For this exercise, please transcribe exactly and only the lines from the one containing "Instruction: Open the Manuelle Eingabe tab" through the end of the material, both ends included, without pictures.

• **Supplied entries**:

***

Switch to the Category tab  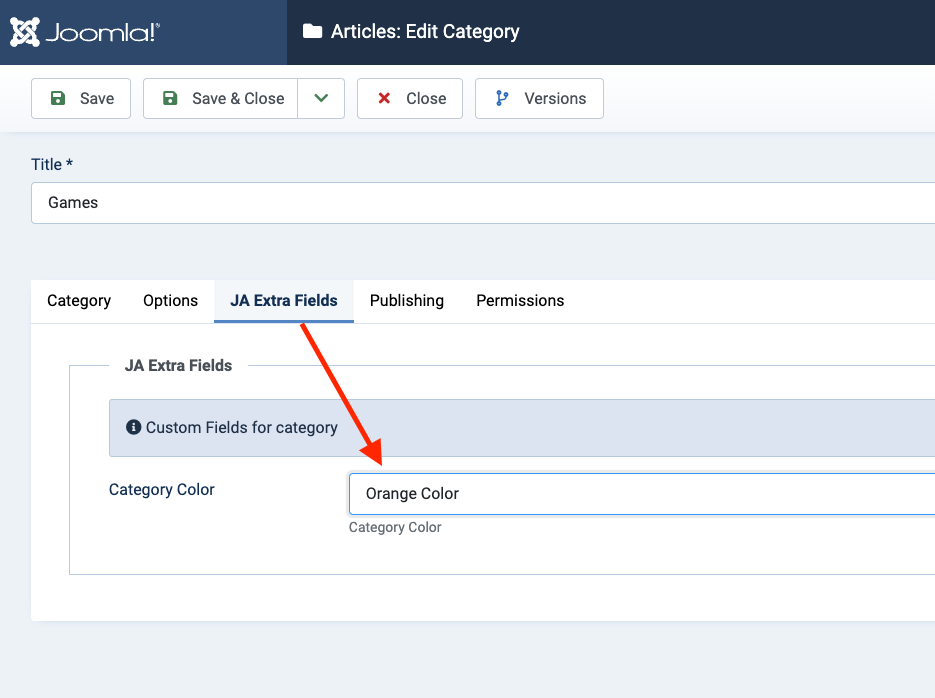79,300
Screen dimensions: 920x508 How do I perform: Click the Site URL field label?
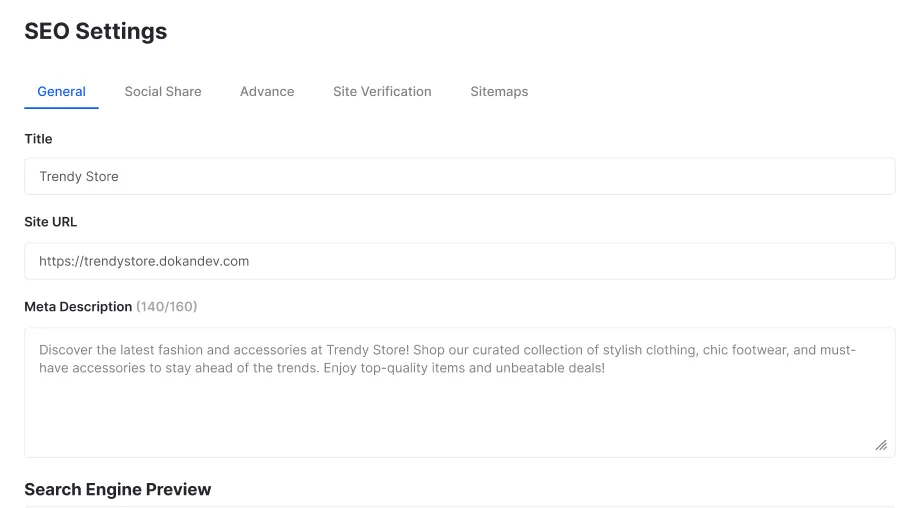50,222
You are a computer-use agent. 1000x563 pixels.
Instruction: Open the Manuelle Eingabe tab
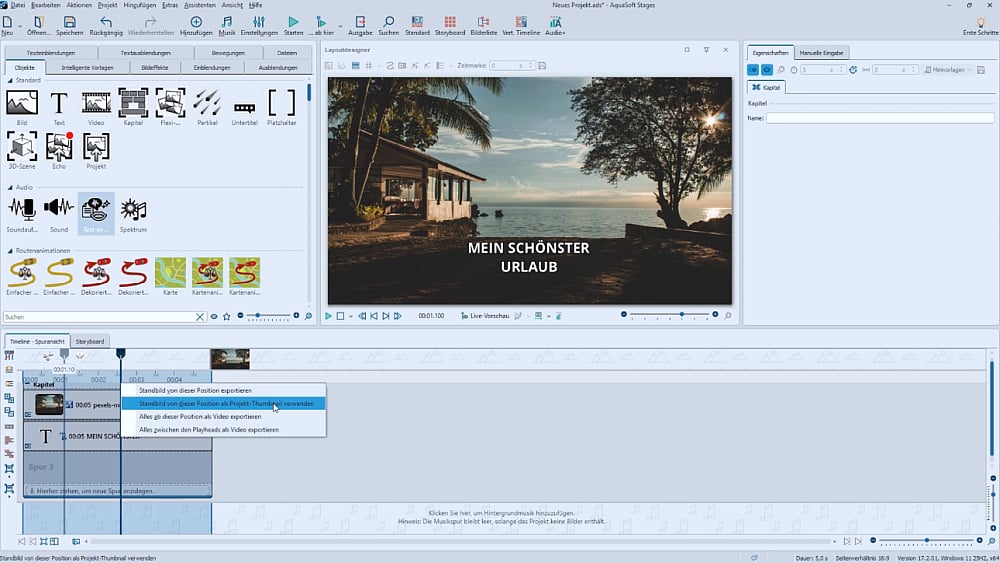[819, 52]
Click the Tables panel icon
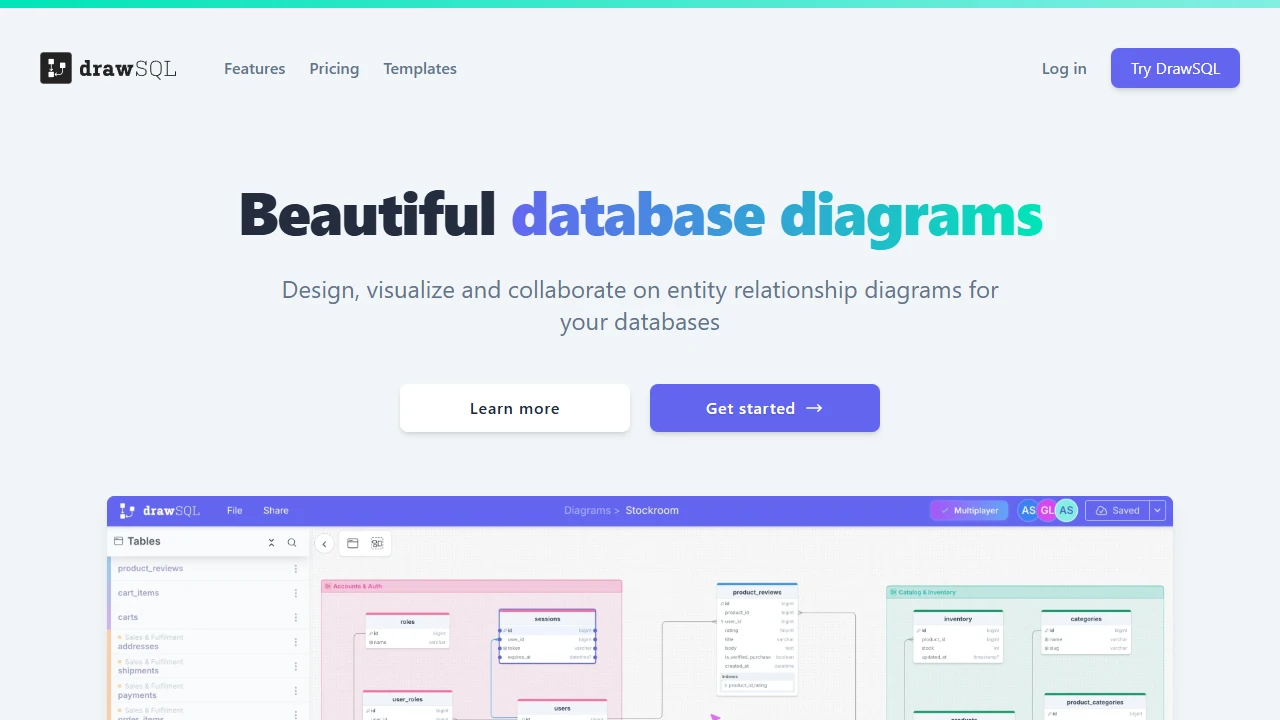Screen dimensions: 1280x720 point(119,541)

***

• **Response to the exercise**:
Instruction: Open the Manuelle Eingabe tab
[819, 52]
Click the Tables panel icon
Screen dimensions: 1280x720 point(119,541)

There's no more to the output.